**Exercise objective**
Extract verbatim every line from the one containing "You are a computer-use agent. The" to the final line of the records below, inclusive, and exclude all pictures.

**Data**
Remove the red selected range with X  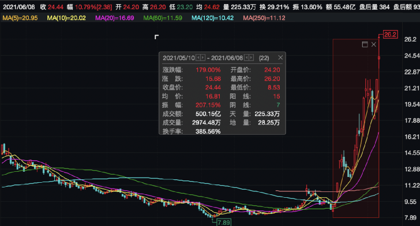[x=374, y=44]
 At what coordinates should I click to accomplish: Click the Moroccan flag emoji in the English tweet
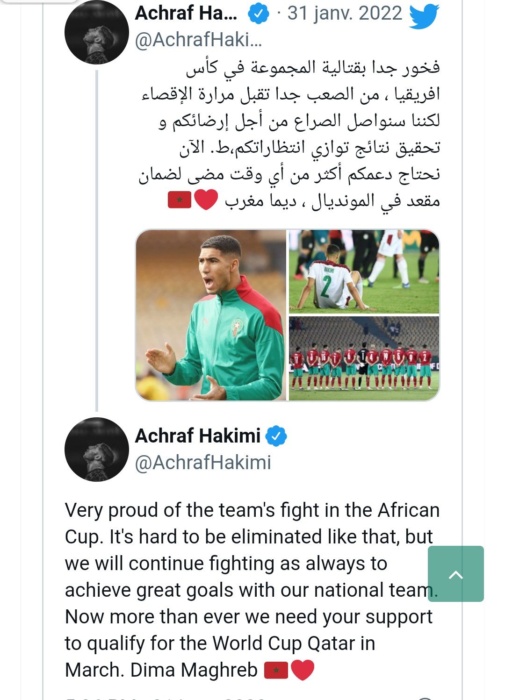[276, 671]
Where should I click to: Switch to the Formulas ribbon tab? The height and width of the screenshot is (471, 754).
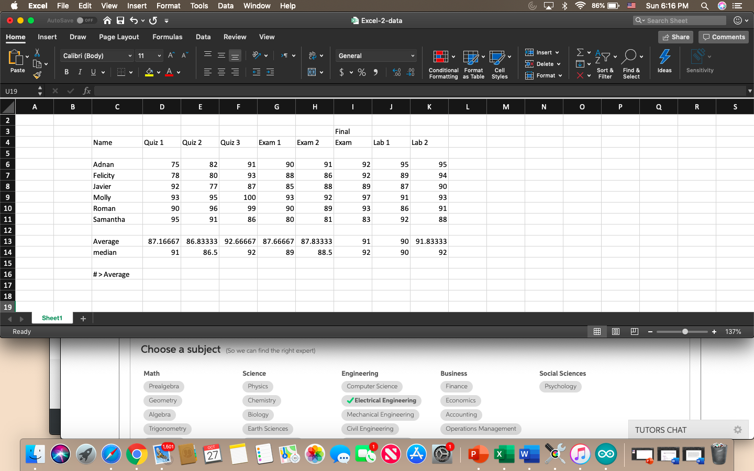(167, 37)
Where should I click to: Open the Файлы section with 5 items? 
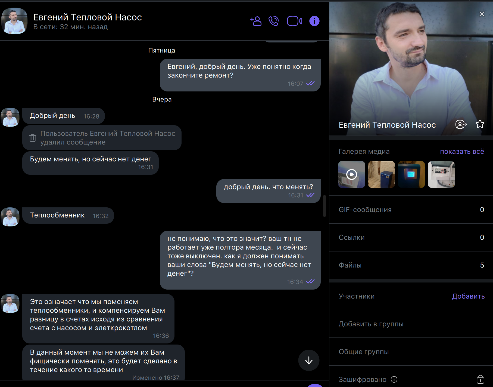(411, 265)
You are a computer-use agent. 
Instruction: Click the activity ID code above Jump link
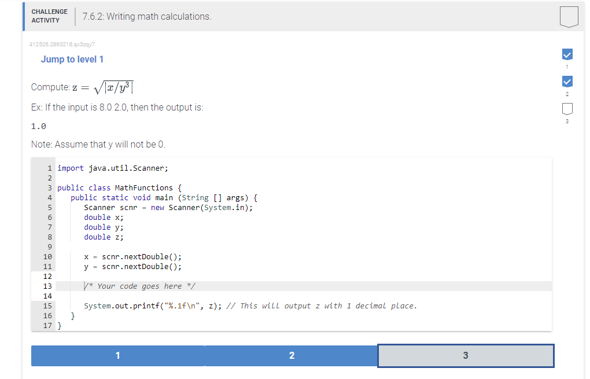click(x=62, y=44)
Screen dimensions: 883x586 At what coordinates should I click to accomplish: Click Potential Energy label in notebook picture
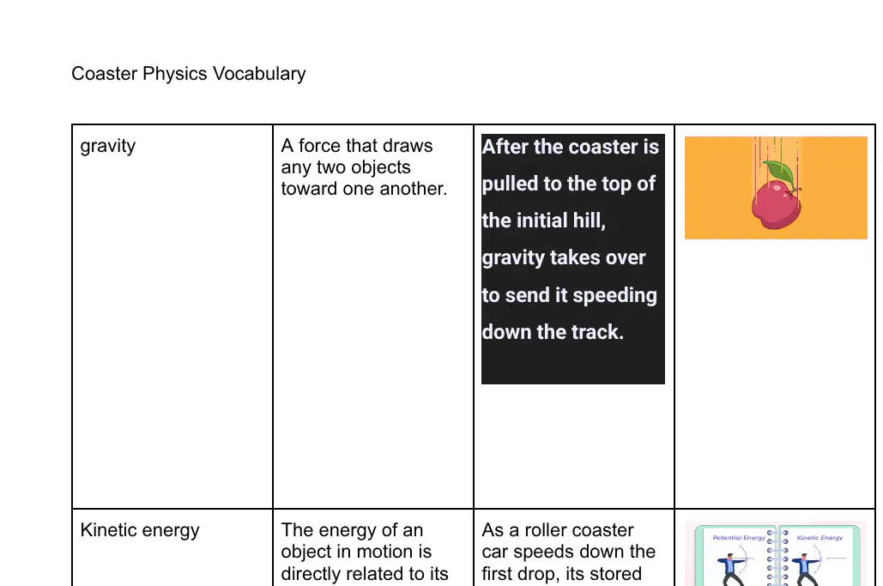(x=738, y=538)
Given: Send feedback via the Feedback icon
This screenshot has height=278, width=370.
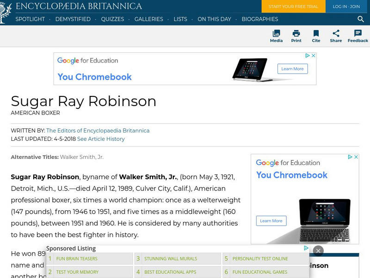Looking at the screenshot, I should pyautogui.click(x=357, y=36).
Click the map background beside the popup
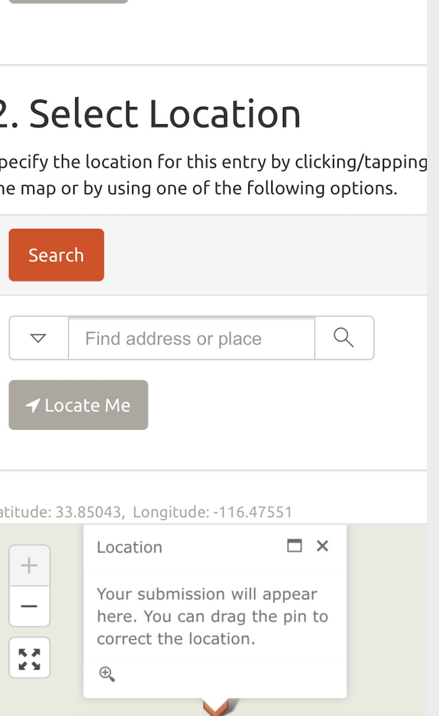Image resolution: width=439 pixels, height=716 pixels. coord(387,621)
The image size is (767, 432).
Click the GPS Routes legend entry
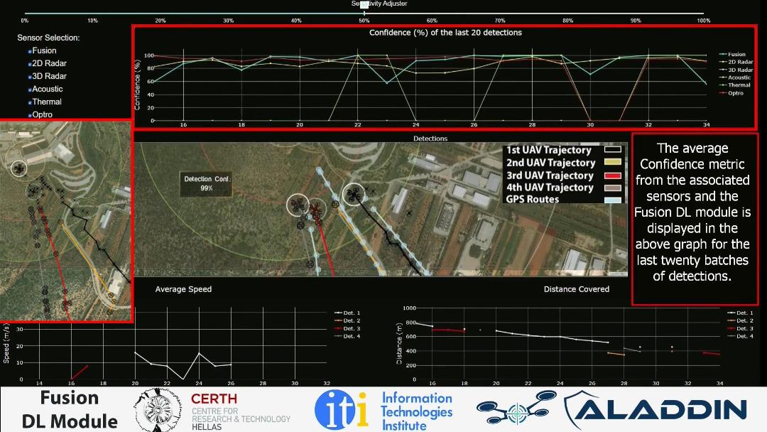click(x=533, y=200)
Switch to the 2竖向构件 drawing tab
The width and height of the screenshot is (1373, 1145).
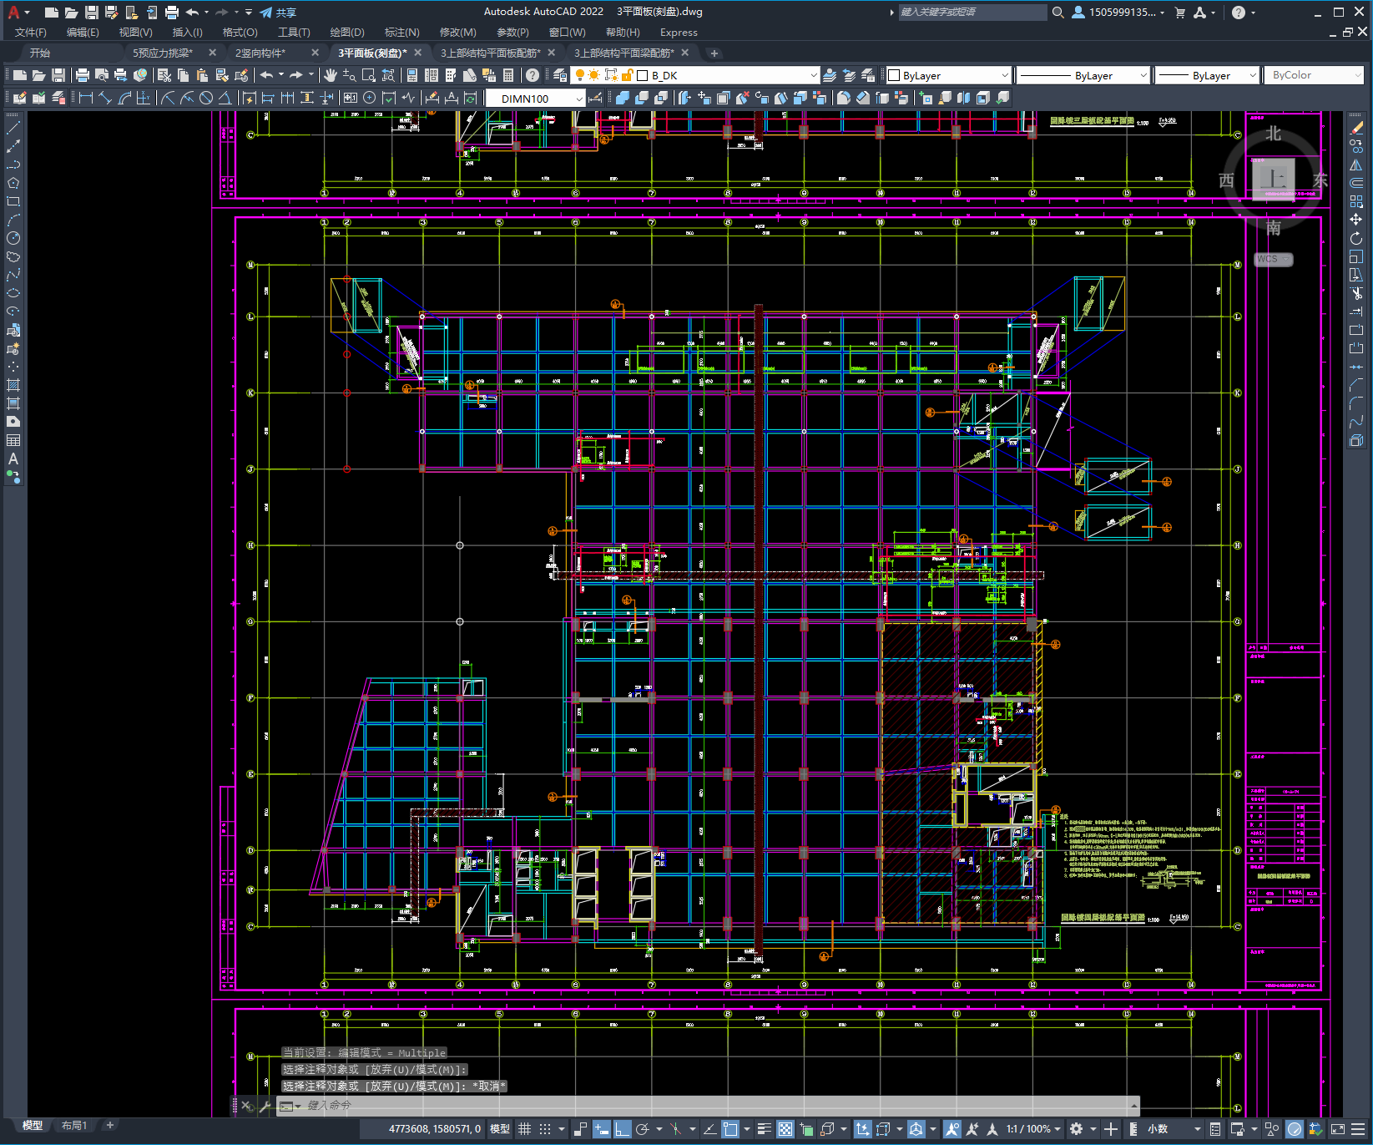point(260,53)
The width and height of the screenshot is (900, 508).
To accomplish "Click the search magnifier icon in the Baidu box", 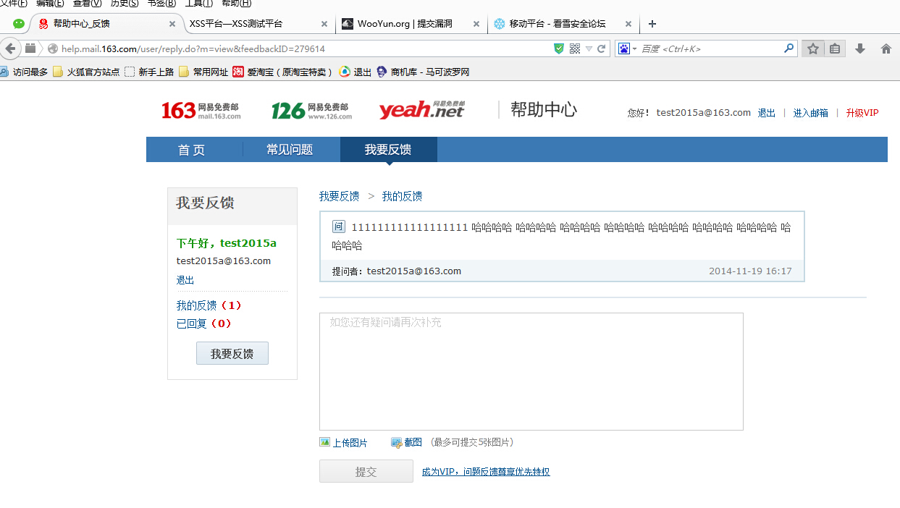I will click(789, 48).
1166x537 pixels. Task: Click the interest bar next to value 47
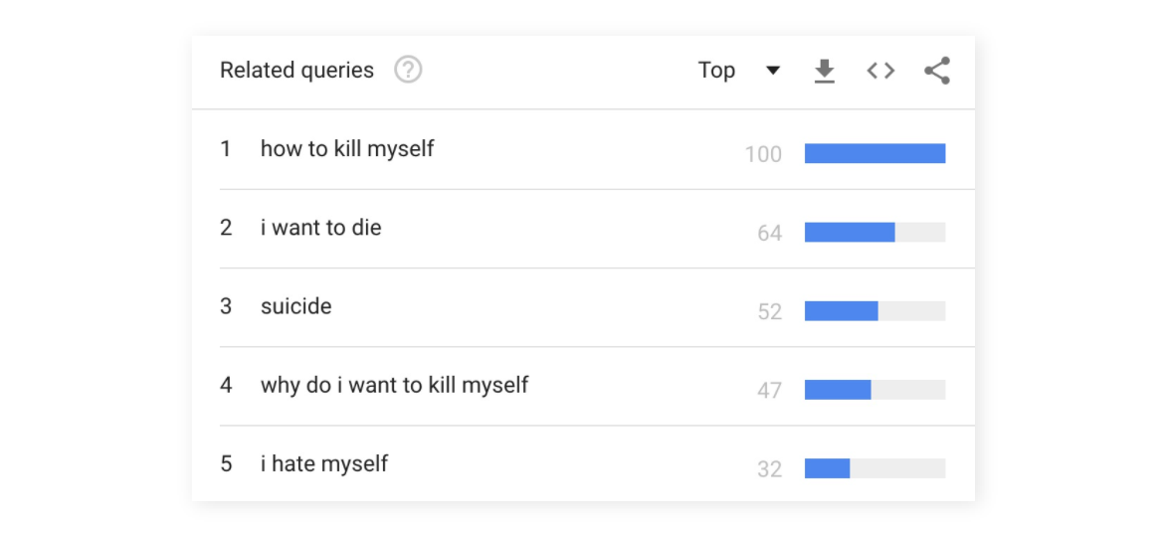click(875, 390)
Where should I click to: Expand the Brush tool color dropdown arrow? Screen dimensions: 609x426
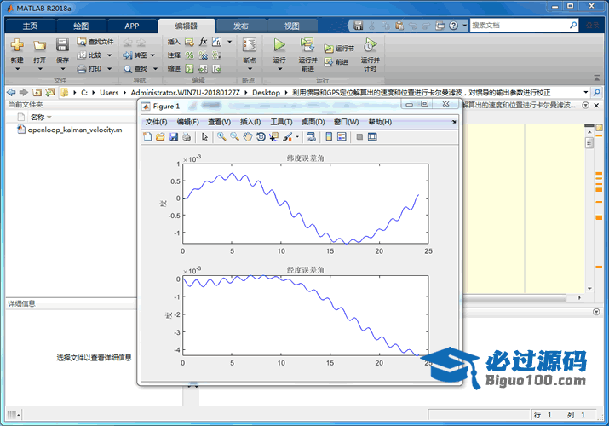point(297,136)
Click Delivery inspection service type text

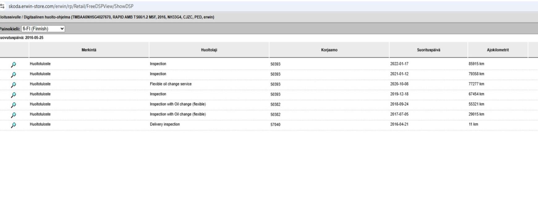click(165, 124)
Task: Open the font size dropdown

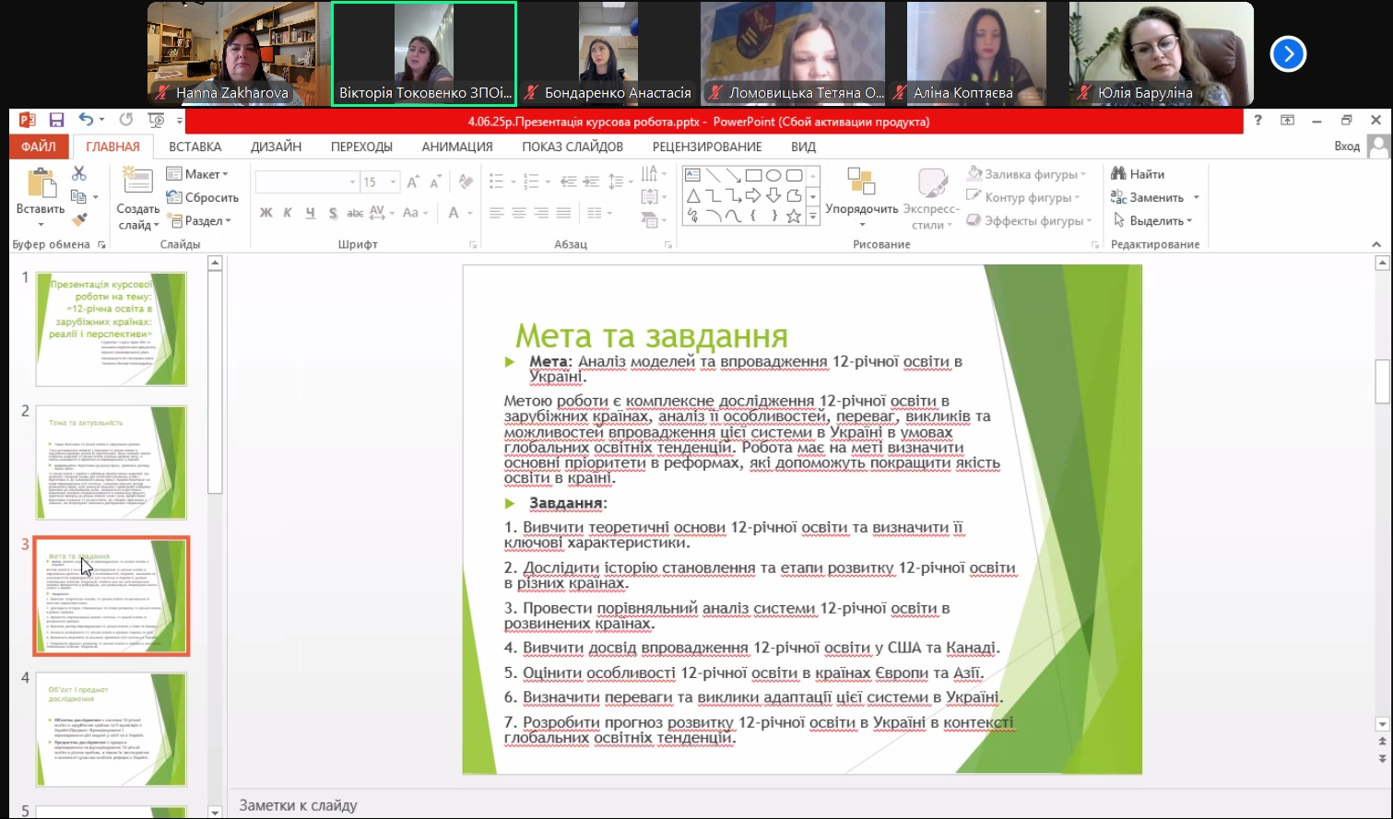Action: [x=393, y=181]
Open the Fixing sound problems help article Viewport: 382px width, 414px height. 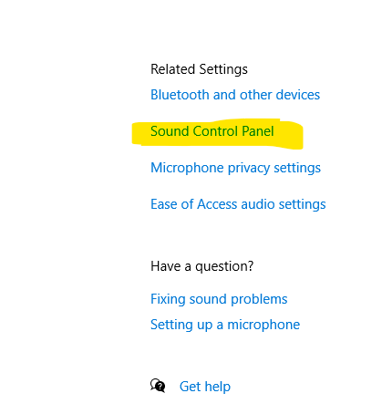pyautogui.click(x=219, y=299)
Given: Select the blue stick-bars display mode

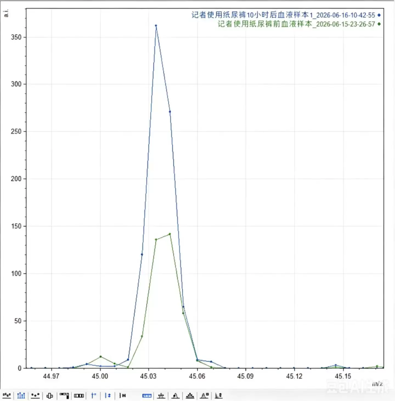Looking at the screenshot, I should click(21, 396).
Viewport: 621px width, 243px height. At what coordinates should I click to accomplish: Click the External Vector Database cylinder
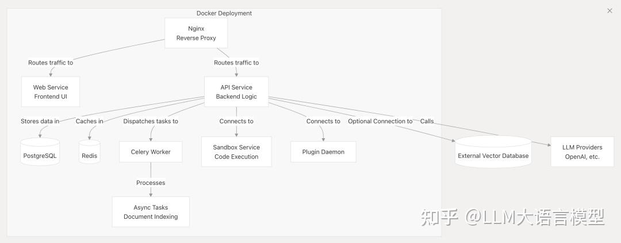(493, 153)
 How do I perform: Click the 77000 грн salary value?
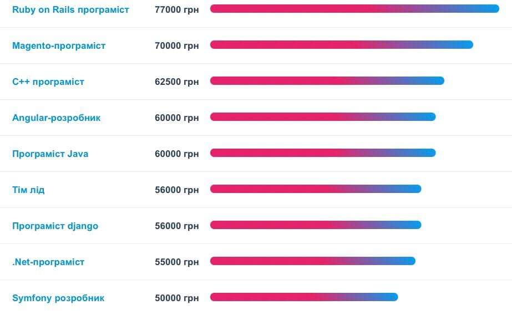(x=176, y=9)
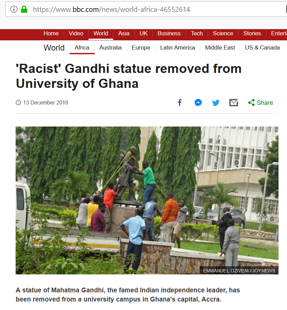Select the World tab in navigation
The image size is (287, 310).
click(x=101, y=34)
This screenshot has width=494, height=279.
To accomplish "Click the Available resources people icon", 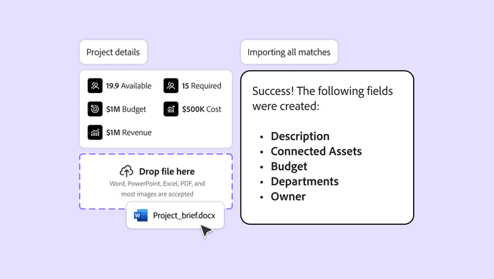I will pos(96,86).
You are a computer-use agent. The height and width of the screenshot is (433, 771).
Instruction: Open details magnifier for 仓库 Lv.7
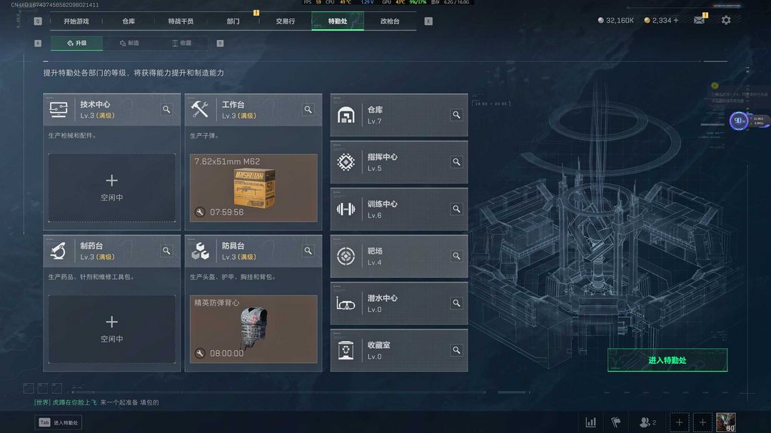click(x=457, y=115)
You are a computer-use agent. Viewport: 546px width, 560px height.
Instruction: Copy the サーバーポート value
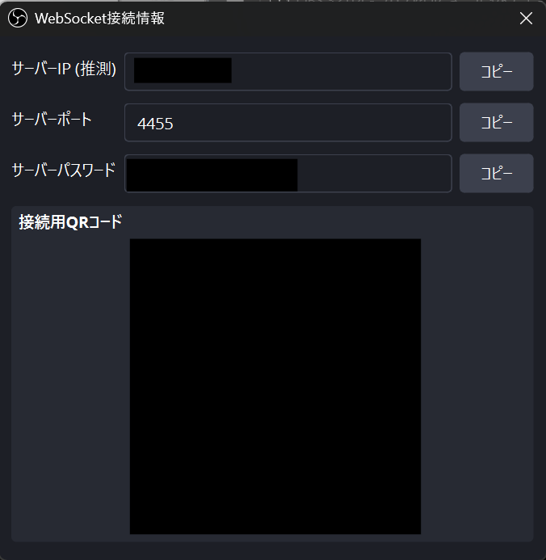click(497, 123)
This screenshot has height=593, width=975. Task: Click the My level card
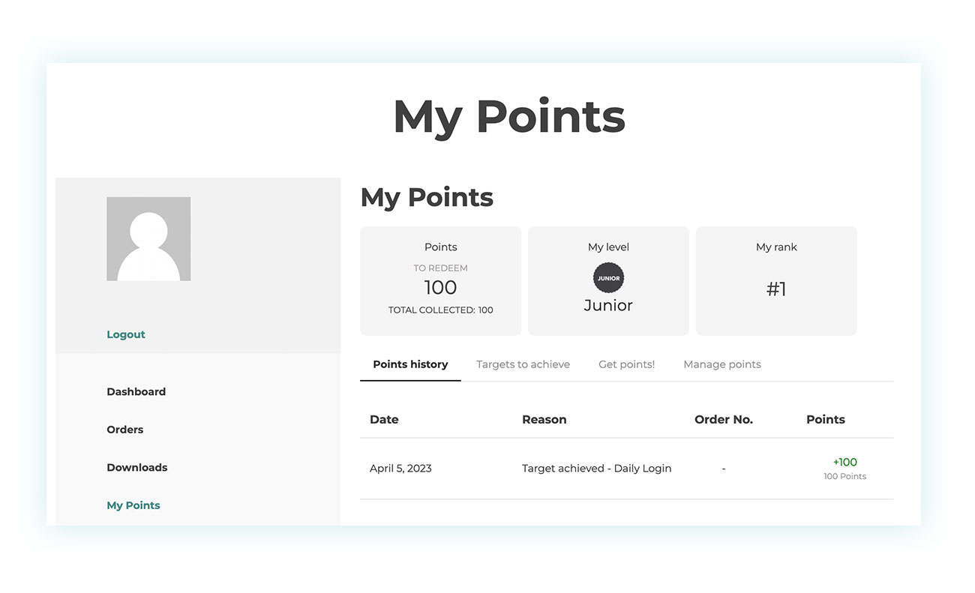[x=608, y=281]
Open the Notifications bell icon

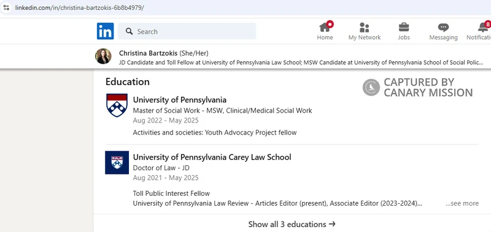point(483,27)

**Solution below**
You are a computer-use agent. The height and width of the screenshot is (433, 771).
Instruction: Open details magnifier for 仓库 Lv.7
click(x=457, y=115)
You are a computer-use agent. Viewport: 546px width, 560px height.
Instruction: Copy the サーバーポート value
click(497, 123)
This screenshot has height=593, width=975. Task: Click the My level card
[x=608, y=281]
Open the Notifications bell icon

point(483,27)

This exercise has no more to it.